The first, best and the finest
Formerly named The Miramar Hotel, The Fairmont Royal Pavilion was originally built in the 1940’s and was the first hotel to be constructed on the West Coast of Barbados.
The resort was originally built adjacent to the winter estate of Sir Edward Cunard, scion of the Cunard family, owners and operators of the renowned Cunard Steamship Company and originally The White Star Line of Liverpool, England.
The original structure contained only 12 rooms, which now house the Palm Terrace Restaurant. The Café Taboras was once the manager's bungalow and the very private three-bedroom villa what was known as the Garden Rooms.
The 80’s and 90’s
In 1987, Lynne and Mike Pemberton, the ‘power couple’ from UK society, bought The Miramar Hotel. They launched the Barbados chapter of the Variety Club International in 1995 by hosting a garden tea party auction at Glitter Bay. Guests included Joan Collins and Lord Banfield. Watercolours by Prince Charles were sold to raise in excess of $40,000.
The renowned landscape architect Fernando Tabora designed The Fairmont Royal Pavilion’s gardens. Born and raised in South America, Tabora was also involved in designing the Parque Del Este in Caracas, Venezuela, and the Aterro Do Flamengo Park in Rio de Janeiro, Brazil. In 1968, Tabora and his partner, John Stoddart, received the National Venezuelan Award for Landscape Architecture. Tabora is still consulted on landscape design at The Fairmont Royal Pavilion.
Tabora landscaped The Fairmont Royal Pavilion by blending natural tropical beauty with Mediterranean style architecture.
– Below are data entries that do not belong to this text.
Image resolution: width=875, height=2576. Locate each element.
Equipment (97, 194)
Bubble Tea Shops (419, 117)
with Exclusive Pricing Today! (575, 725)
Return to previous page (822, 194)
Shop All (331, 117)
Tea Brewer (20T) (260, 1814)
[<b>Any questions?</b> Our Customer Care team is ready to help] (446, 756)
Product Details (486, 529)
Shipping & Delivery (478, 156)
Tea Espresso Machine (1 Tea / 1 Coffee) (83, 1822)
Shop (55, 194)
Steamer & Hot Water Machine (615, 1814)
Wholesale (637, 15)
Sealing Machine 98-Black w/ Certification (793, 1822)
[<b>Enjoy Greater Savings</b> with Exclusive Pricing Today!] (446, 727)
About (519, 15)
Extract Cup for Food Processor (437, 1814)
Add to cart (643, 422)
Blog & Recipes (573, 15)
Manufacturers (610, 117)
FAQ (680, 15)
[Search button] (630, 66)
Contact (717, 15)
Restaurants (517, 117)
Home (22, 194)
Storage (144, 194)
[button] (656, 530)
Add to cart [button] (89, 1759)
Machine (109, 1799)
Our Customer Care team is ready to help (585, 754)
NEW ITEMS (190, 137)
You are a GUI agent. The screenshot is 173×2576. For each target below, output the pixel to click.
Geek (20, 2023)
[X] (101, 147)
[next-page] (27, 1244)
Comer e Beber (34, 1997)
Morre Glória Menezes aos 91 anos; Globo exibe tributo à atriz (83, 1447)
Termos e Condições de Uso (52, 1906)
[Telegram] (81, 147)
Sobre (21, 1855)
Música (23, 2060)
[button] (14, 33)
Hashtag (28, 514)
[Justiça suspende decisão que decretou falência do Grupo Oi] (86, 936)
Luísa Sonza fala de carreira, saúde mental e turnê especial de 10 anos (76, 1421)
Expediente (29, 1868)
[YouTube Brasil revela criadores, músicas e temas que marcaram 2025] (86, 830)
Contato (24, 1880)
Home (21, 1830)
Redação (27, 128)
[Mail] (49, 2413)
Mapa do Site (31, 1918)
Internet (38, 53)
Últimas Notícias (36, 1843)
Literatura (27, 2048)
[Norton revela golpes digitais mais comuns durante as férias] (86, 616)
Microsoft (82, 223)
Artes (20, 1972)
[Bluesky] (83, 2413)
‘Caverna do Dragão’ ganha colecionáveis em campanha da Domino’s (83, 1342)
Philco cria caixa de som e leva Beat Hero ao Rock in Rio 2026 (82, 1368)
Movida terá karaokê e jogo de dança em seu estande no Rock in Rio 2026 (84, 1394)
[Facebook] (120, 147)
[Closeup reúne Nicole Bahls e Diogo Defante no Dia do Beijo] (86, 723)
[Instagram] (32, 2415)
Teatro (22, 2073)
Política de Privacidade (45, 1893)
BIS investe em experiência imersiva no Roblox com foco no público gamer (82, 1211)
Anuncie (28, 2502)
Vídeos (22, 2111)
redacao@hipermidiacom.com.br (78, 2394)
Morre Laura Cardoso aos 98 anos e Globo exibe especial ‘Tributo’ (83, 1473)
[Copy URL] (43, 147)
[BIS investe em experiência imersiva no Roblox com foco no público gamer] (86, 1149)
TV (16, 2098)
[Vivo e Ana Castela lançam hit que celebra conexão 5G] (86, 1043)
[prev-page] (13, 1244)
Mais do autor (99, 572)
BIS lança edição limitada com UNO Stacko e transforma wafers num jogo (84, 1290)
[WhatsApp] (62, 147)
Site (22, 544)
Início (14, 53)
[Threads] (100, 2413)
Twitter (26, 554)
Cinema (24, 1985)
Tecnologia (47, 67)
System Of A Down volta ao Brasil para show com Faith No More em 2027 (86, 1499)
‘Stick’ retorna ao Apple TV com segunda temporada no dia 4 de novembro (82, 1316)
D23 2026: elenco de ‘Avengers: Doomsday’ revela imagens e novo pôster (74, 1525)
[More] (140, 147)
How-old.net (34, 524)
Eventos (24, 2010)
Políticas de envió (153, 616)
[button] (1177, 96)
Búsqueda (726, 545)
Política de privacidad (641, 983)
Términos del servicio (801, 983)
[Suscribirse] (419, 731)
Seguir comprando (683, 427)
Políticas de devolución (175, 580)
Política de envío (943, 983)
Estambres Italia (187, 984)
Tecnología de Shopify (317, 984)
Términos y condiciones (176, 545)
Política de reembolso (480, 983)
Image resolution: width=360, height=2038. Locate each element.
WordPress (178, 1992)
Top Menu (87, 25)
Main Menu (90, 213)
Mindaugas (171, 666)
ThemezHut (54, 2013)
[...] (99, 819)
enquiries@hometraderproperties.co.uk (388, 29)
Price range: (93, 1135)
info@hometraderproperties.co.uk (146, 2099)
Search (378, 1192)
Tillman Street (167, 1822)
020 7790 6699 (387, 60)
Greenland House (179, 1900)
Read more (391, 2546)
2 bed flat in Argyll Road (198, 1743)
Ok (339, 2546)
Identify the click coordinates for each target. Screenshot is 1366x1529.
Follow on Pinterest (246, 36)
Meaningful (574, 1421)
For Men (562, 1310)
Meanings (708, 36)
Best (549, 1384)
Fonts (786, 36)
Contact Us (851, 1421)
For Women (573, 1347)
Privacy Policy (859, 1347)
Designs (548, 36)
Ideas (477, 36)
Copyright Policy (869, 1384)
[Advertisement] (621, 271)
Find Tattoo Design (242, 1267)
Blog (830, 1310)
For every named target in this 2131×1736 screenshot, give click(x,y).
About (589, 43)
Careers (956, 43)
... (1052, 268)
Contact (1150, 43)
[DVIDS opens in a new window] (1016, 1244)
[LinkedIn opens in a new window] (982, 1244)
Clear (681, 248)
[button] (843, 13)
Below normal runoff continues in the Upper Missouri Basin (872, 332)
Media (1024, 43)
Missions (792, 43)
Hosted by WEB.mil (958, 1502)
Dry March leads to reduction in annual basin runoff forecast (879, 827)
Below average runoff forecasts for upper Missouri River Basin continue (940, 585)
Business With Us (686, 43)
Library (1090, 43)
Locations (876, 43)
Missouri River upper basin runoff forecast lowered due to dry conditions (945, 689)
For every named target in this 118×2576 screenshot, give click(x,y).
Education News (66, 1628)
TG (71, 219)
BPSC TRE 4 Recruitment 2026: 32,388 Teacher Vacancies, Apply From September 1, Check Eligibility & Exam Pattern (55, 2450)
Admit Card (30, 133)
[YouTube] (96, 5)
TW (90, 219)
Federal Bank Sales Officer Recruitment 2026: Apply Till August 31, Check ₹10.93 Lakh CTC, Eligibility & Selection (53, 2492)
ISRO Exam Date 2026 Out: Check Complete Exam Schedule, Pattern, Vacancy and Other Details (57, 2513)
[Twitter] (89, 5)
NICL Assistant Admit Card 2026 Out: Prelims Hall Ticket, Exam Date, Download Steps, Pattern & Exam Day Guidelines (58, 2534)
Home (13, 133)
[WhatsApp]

Our gardens are unique. Here, guests can escape to enjoy tropical breezes and the scent of tropical flowers.
A grand renovation
In 1987, Mike Pemberton redeveloped The Miramar and turned it into the luxurious Royal Pavilion. Following a miraculously short renovation, the resort re-opened in December 1987 - just in time for Christmas!
A merge and a new chapter
The hotel was acquired by Princess Hotels in February 1996 and then became a Canadian Pacific hotel, following the merger of these two brands in 1998.
In October 1999, following the acquisition by Fairmont Hotels and Resorts, the property was renamed The Fairmont Royal Pavilion, opening a new chapter of luxury, glamour and distinction.
Then, today and the future
To this day, the resort embraces the elegance of a traditional Barbadian plantation home and the natural beauty of its surroundings, indulging savvy travellers with expansive gardens and breathtaking views of the Barbadian coastline. Secluded, yet elegant and inviting, The Fairmont Royal Pavilion is so intimately intertwined with the ocean, that one feels that the ocean is at a hand’s reach from any of the resort’s 72 deluxe guestrooms.
The Fairmont Royal Pavilion has been, is and will continue to be a landmark in Barbados; a place with style, five star luxury, world class service and stunning beauty.